Target position records:
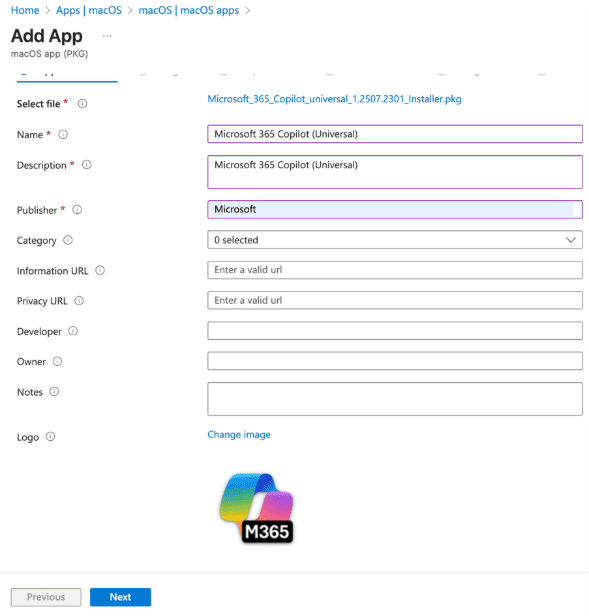Click info icon beside Notes label
This screenshot has height=616, width=589.
click(54, 392)
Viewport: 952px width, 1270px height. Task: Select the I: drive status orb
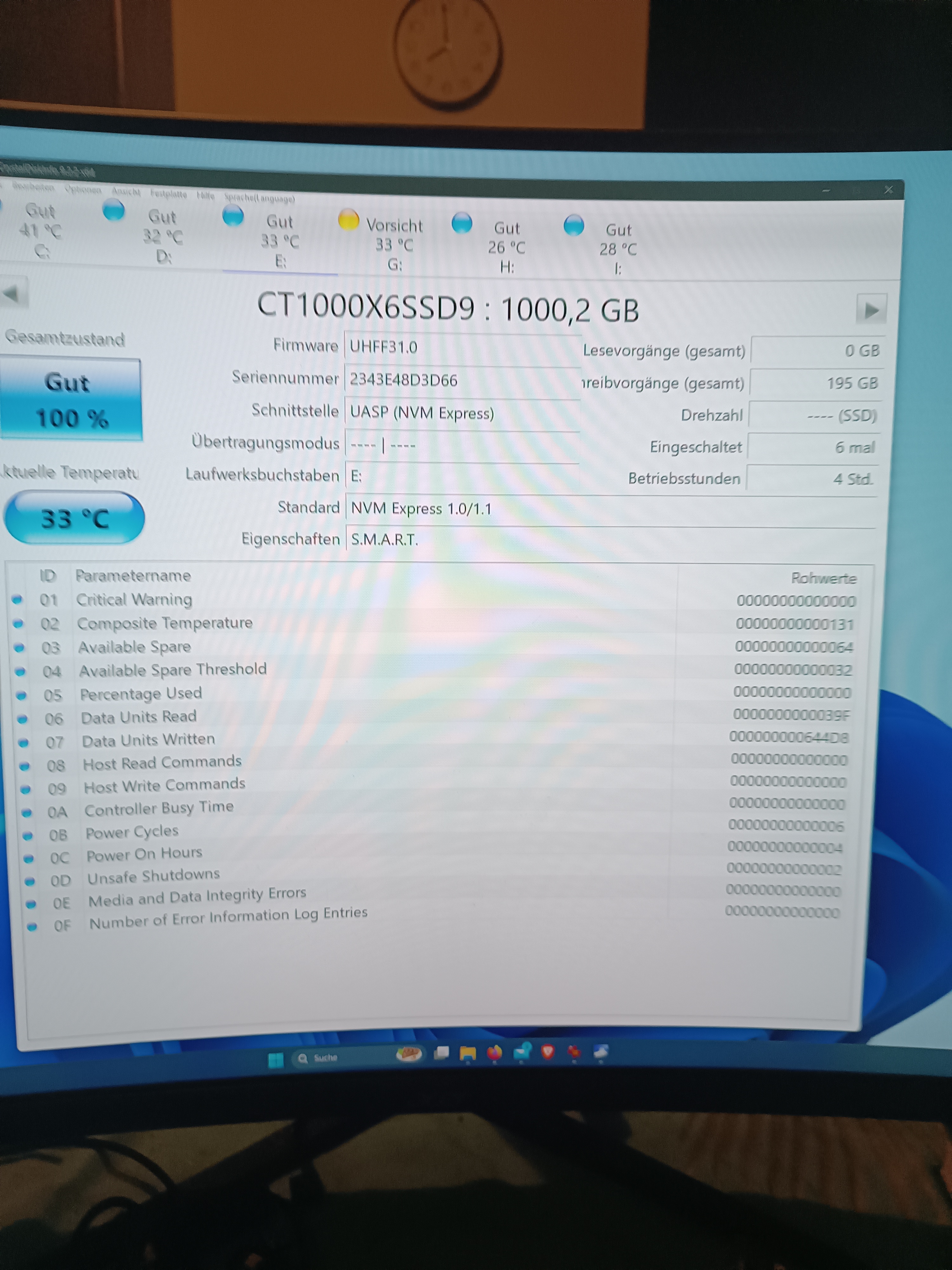(x=573, y=225)
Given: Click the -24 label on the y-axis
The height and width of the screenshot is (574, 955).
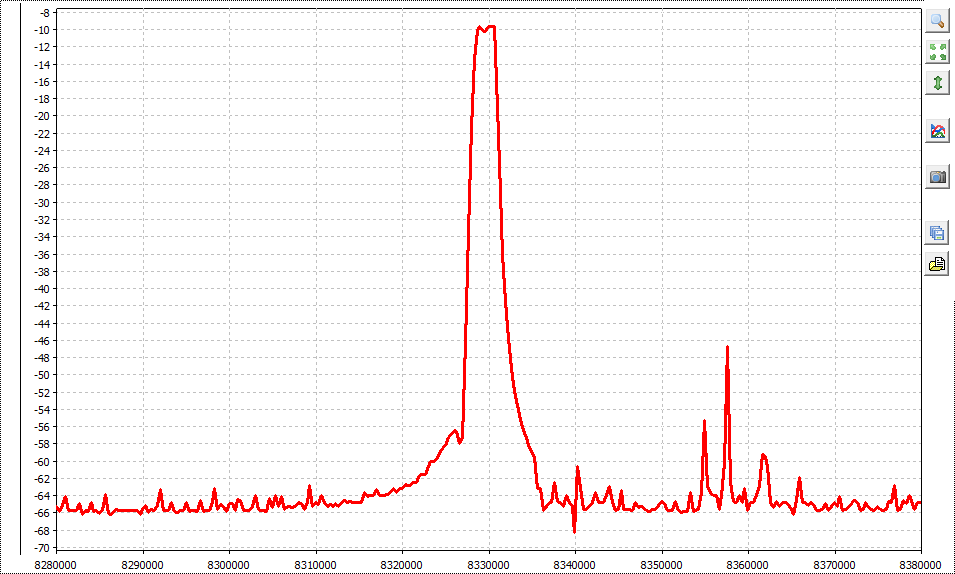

WORK INSTRUCTIONS
Gather every line of the records above that contains the string "width", and copy each one in full.

EXERCISE ANSWER
This screenshot has height=616, width=589.
Viewport: 952px width, 1270px height. Task: Select the I: drive status orb
The height and width of the screenshot is (574, 955).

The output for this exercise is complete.